▶ Activity
Nothing in the records should be left out; transcribe them exactly.

(Records begins)

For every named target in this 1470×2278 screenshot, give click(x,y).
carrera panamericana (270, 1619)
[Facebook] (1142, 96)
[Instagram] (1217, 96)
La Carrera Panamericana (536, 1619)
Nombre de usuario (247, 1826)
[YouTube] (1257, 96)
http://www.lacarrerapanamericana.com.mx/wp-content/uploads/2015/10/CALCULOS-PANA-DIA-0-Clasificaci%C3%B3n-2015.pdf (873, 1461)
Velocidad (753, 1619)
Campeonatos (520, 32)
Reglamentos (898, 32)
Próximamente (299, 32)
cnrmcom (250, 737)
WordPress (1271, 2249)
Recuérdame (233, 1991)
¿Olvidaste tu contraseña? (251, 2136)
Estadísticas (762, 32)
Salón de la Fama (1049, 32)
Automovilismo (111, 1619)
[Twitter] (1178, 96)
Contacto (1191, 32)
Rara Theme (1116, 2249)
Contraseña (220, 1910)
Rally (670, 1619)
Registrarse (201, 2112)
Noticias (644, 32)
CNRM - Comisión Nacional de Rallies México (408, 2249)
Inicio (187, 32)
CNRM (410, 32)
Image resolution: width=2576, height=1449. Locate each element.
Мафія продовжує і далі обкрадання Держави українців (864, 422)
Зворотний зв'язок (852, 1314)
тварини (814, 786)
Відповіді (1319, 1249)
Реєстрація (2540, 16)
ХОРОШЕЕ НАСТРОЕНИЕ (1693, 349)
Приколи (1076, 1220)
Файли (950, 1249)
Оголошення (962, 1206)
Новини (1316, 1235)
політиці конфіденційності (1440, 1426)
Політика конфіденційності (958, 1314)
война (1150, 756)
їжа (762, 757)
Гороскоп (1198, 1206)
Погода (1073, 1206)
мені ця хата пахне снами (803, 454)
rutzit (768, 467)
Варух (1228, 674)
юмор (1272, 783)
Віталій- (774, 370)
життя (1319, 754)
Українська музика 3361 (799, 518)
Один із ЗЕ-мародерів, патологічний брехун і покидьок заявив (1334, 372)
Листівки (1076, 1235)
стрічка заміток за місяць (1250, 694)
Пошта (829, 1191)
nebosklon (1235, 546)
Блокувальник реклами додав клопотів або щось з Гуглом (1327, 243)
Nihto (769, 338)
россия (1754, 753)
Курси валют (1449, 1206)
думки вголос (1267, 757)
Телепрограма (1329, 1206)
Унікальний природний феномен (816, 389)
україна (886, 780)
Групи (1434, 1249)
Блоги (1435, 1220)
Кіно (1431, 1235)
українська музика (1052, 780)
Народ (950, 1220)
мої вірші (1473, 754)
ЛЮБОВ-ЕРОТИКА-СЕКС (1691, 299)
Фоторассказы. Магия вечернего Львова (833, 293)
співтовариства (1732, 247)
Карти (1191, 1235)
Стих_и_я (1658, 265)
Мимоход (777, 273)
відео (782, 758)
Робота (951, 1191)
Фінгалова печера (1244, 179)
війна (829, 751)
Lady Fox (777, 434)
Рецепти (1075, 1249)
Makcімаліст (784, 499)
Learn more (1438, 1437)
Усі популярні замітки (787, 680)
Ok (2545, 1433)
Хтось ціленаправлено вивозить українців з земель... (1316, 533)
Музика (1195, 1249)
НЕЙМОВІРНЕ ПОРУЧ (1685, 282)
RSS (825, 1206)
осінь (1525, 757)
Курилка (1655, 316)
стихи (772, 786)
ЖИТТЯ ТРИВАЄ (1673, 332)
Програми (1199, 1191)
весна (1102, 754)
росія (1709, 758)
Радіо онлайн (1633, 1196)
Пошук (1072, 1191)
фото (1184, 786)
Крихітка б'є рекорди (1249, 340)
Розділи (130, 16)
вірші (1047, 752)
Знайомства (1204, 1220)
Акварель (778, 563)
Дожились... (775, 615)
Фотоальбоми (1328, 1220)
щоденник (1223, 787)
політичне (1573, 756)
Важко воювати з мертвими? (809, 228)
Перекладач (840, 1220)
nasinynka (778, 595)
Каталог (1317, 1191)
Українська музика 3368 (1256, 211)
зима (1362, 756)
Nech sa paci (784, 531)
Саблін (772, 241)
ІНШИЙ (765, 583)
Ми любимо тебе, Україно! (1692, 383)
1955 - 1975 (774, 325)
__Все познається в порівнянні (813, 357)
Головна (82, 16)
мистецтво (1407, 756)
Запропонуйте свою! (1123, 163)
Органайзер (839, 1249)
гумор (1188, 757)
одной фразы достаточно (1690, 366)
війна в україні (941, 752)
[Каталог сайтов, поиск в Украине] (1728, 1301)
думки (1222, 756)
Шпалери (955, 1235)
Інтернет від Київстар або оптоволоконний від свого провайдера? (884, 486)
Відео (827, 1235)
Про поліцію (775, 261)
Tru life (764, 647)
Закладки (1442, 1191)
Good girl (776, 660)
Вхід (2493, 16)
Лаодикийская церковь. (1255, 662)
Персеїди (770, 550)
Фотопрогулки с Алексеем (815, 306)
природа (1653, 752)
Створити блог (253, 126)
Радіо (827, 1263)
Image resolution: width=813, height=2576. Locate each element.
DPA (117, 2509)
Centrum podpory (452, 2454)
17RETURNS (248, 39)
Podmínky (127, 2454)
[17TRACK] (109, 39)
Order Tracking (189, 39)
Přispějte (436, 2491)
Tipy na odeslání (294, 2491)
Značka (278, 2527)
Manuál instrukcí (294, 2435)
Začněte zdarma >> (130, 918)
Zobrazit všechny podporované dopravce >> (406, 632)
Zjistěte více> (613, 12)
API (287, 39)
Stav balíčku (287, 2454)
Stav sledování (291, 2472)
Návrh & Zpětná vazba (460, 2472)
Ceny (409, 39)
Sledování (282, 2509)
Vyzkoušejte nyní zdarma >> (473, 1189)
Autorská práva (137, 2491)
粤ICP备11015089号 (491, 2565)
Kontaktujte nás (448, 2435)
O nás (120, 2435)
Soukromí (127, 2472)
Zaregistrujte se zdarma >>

(Records ends)

▶ Task output
For every named target in this 1470×2278 screenshot, give click(x,y).
carrera panamericana (270, 1619)
[Facebook] (1142, 96)
[Instagram] (1217, 96)
La Carrera Panamericana (536, 1619)
Nombre de usuario (247, 1826)
[YouTube] (1257, 96)
http://www.lacarrerapanamericana.com.mx/wp-content/uploads/2015/10/CALCULOS-PANA-DIA-0-Clasificaci%C3%B3n-2015.pdf (873, 1461)
Velocidad (753, 1619)
Campeonatos (520, 32)
Reglamentos (898, 32)
Próximamente (299, 32)
cnrmcom (250, 737)
WordPress (1271, 2249)
Recuérdame (233, 1991)
¿Olvidaste tu contraseña? (251, 2136)
Estadísticas (762, 32)
Salón de la Fama (1049, 32)
Automovilismo (111, 1619)
[Twitter] (1178, 96)
Contacto (1191, 32)
Rara Theme (1116, 2249)
Contraseña (220, 1910)
Rally (670, 1619)
Registrarse (201, 2112)
Noticias (644, 32)
CNRM - Comisión Nacional de Rallies México (408, 2249)
Inicio (187, 32)
CNRM (410, 32)
Image resolution: width=2576, height=1449. Locate each element.
Мафія продовжує і далі обкрадання Держави українців (864, 422)
Зворотний зв'язок (852, 1314)
тварини (814, 786)
Відповіді (1319, 1249)
Реєстрація (2540, 16)
ХОРОШЕЕ НАСТРОЕНИЕ (1693, 349)
Приколи (1076, 1220)
Файли (950, 1249)
Оголошення (962, 1206)
Новини (1316, 1235)
політиці конфіденційності (1440, 1426)
Політика конфіденційності (958, 1314)
война (1150, 756)
їжа (762, 757)
Гороскоп (1198, 1206)
Погода (1073, 1206)
мені ця хата пахне снами (803, 454)
rutzit (768, 467)
Варух (1228, 674)
юмор (1272, 783)
Віталій- (774, 370)
життя (1319, 754)
Українська музика 3361 (799, 518)
Один із ЗЕ-мародерів, патологічний брехун і покидьок заявив (1334, 372)
Листівки (1076, 1235)
стрічка заміток за місяць (1250, 694)
Пошта (829, 1191)
nebosklon (1235, 546)
Блокувальник реклами додав клопотів або щось з Гуглом (1327, 243)
Nihto (769, 338)
россия (1754, 753)
Курси валют (1449, 1206)
думки вголос (1267, 757)
Телепрограма (1329, 1206)
Унікальний природний феномен (816, 389)
україна (886, 780)
Групи (1434, 1249)
Блоги (1435, 1220)
Кіно (1431, 1235)
українська музика (1052, 780)
Народ (950, 1220)
мої вірші (1473, 754)
ЛЮБОВ-ЕРОТИКА-СЕКС (1691, 299)
Фоторассказы. Магия вечернего Львова (833, 293)
співтовариства (1732, 247)
Карти (1191, 1235)
Стих_и_я (1658, 265)
Мимоход (777, 273)
відео (782, 758)
Робота (951, 1191)
Фінгалова печера (1244, 179)
війна (829, 751)
Lady Fox (777, 434)
Рецепти (1075, 1249)
Makcімаліст (784, 499)
Learn more (1438, 1437)
Усі популярні замітки (787, 680)
Ok (2545, 1433)
Хтось ціленаправлено вивозить українців з земель... (1316, 533)
Музика (1195, 1249)
НЕЙМОВІРНЕ ПОРУЧ (1685, 282)
RSS (825, 1206)
осінь (1525, 757)
Курилка (1655, 316)
стихи (772, 786)
ЖИТТЯ ТРИВАЄ (1673, 332)
Програми (1199, 1191)
весна (1102, 754)
росія (1709, 758)
Радіо онлайн (1633, 1196)
Пошук (1072, 1191)
фото (1184, 786)
Крихітка б'є рекорди (1249, 340)
Розділи (130, 16)
вірші (1047, 752)
Знайомства (1204, 1220)
Акварель (778, 563)
Дожились... (775, 615)
Фотоальбоми (1328, 1220)
щоденник (1223, 787)
політичне (1573, 756)
Важко воювати з мертвими? (809, 228)
Перекладач (840, 1220)
nasinynka (778, 595)
Каталог (1317, 1191)
Українська музика 3368 (1256, 211)
зима (1362, 756)
Nech sa paci (784, 531)
Саблін (772, 241)
ІНШИЙ (765, 583)
Ми любимо тебе, Україно! (1692, 383)
1955 - 1975 (774, 325)
__Все познається в порівнянні (813, 357)
Головна (82, 16)
мистецтво (1407, 756)
Запропонуйте свою! (1123, 163)
Органайзер (839, 1249)
гумор (1188, 757)
одной фразы достаточно (1690, 366)
війна в україні (941, 752)
[Каталог сайтов, поиск в Украине] (1728, 1301)
думки (1222, 756)
Шпалери (955, 1235)
Інтернет від Київстар або оптоволоконний від свого провайдера? (884, 486)
Відео (827, 1235)
Про поліцію (775, 261)
Tru life (764, 647)
Закладки (1442, 1191)
Good girl (776, 660)
Вхід (2493, 16)
Лаодикийская церковь. (1255, 662)
Персеїди (770, 550)
Фотопрогулки с Алексеем (815, 306)
природа (1653, 752)
Створити блог (253, 126)
Радіо (827, 1263)
Image resolution: width=813, height=2576. Locate each element.
DPA (117, 2509)
Centrum podpory (452, 2454)
17RETURNS (248, 39)
Podmínky (127, 2454)
[17TRACK] (109, 39)
Order Tracking (189, 39)
Přispějte (436, 2491)
Tipy na odeslání (294, 2491)
Značka (278, 2527)
Manuál instrukcí (294, 2435)
Začněte zdarma >> (130, 918)
Zobrazit všechny podporované dopravce >> (406, 632)
Zjistěte více> (613, 12)
API (287, 39)
Stav balíčku (287, 2454)
Stav sledování (291, 2472)
Návrh & Zpětná vazba (460, 2472)
Ceny (409, 39)
Sledování (282, 2509)
Vyzkoušejte nyní zdarma >> (473, 1189)
Autorská práva (137, 2491)
粤ICP备11015089号 (491, 2565)
Kontaktujte nás (448, 2435)
O nás (120, 2435)
Soukromí (127, 2472)
Zaregistrujte se zdarma >>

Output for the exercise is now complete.